Trabajo por hacer:
**A)** Según la reseña del festival de Punta del Este, ¿quién estuvo a cargo de la curaduría?
**B)** Renombra "Solution Explorer" como "Explorador de soluciones" en las filas, entre la línea que contiene "Task: Select the Fensterhebermotor" y la que contiene "The height and width of the screenshot is (1107, 1883).", ambas incluidas, sin cambiar nada más. Devuelve solo esas líneas.

Fragmento de origen:
###

23° FESTIVAL INTERNACIONAL DE PUNTA DEL ESTE

Autobiografías, dictaduras, playas.

La Fiebre (Maya Da-Rin, 2019)

Del 15 al 21 de febrero se celebró el 23° Festival Internacional de Cine de Punta del Este. Nunca había tenido la oportunidad de asistir, y esta vez me tocó formar parte del Jurado de Asociación de Críticos del Uruguay (ACCU) junto a los colegas Guilherme de Alencar Pintos y Sergio Moreira. La curaduría, a cargo de Daniela Cardarello, fue consistentemente pareja: la calidad dentro de la Competencia Iberoamericana, salvo un par de excepciones puntuales, era de buena para arriba, incluyendo dos obras gigantes. Una de ellas, La Fiebre, de Maya de Rin, se terminó llevando tanto los Premios Mauricio Littman a mejor película y mejor directora, así como el premio de la ACCU. Hay que decir, además, que La Fiebre ya ganó en Locarno y Mar del Plata y probablemente lo haga en cualquier lugar donde se presente. Rigurosa en su minimalismo que la protege de cualquier exotismo fácil o mirada paternalista y condescendiente a sus personajes, La Fiebre narra el progreso de extinción de la población indígena en Brasil a través de la integración de los mismos al sistema capitalista, arrasando toda su herencia cultural, que se mantiene presente como figura salvaje agazapada en las sombras. El protagonista, Justino (interpretado por el deslumbrante Regis Myrupu) es un guardia de seguridad portuario que vive con su hija, la cual está a punto de mudarse a Brasilia para trabajar como enfermera. Justino intenta batallar la fiebre del título, que cada noche parece aumentar, haciéndolo sentir más débil. De forma sutil, su directora marca los diferentes grados de un proceso de aculturamiento, quedando Justino en el medio entre su hermano que todavía sigue firme en sus tradiciones, y su hija, ya corrida al costado. Un clima inestable, en el cual el naturalismo de sus locaciones y actuaciones es atravesado por la posibilidad de lo fantástico y onírico, así como su falta absoluta de sentimentalismo (a lo cual la ayuda la ausencia de banda sonora, salvo una canción hermosísima en los créditos finales), son otros de los logros de un film imprescindible.

###

Registros proporcionados:
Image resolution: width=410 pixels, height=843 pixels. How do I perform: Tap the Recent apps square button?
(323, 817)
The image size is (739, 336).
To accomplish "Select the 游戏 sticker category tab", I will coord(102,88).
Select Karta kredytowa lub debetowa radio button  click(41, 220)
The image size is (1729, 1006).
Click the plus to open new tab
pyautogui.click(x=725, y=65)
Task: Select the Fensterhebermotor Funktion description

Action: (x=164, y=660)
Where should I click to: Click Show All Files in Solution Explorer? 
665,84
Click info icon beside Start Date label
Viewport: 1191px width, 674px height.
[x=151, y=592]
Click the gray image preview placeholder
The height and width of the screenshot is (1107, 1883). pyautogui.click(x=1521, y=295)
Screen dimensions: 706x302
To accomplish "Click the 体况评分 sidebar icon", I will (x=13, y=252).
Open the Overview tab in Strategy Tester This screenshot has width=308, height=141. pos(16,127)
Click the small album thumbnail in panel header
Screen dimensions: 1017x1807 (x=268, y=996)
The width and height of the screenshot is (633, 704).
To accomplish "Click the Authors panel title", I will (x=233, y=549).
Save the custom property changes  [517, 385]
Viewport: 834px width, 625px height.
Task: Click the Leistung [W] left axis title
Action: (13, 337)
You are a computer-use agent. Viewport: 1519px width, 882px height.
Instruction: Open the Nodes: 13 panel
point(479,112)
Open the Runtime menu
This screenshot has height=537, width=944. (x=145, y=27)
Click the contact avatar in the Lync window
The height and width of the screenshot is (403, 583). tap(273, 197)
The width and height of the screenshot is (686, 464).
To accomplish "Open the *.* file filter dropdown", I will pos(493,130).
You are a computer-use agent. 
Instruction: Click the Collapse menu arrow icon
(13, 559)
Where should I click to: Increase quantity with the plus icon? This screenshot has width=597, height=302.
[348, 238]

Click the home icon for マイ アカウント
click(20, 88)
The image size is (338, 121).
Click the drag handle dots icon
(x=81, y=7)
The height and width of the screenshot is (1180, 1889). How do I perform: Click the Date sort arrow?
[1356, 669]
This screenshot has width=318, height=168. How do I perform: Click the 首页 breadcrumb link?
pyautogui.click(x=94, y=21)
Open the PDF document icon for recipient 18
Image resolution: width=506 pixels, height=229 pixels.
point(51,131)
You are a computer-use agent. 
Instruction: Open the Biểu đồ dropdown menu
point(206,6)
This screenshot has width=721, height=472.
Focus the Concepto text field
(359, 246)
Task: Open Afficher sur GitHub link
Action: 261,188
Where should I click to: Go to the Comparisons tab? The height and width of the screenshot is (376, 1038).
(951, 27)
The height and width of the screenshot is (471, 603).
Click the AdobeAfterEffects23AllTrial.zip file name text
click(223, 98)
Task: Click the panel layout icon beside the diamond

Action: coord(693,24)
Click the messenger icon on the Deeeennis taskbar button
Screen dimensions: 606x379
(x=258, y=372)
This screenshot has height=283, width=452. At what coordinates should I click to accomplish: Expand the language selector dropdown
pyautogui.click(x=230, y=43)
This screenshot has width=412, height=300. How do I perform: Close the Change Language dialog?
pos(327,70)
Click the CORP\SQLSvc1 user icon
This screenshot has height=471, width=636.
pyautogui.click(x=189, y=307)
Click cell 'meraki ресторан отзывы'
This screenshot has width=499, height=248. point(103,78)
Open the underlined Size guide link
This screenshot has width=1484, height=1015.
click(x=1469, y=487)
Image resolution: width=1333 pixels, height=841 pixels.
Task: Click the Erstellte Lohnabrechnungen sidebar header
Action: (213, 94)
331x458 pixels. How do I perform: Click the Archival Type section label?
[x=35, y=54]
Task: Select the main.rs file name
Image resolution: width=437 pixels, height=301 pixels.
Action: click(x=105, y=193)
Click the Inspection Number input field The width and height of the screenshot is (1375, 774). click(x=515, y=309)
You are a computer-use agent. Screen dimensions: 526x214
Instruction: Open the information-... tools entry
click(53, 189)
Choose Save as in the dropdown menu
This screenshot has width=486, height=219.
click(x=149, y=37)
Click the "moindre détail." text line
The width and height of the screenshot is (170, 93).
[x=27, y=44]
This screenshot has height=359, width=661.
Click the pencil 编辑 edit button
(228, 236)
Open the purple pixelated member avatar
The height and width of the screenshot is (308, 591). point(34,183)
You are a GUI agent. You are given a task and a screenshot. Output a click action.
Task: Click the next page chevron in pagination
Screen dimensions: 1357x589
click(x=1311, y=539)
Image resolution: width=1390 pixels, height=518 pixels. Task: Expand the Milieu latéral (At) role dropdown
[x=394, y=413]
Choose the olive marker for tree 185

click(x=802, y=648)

###

Resultados de tareas:
**A)** Daniela Cardarello.

**B)**
Task: Select the Fensterhebermotor Funktion description

Action: (x=164, y=660)
Where should I click to: Click Show All Files in Explorador de soluciones? 
665,84
Click info icon beside Start Date label
Viewport: 1191px width, 674px height.
[x=151, y=592]
Click the gray image preview placeholder
The height and width of the screenshot is (1107, 1883). pyautogui.click(x=1521, y=295)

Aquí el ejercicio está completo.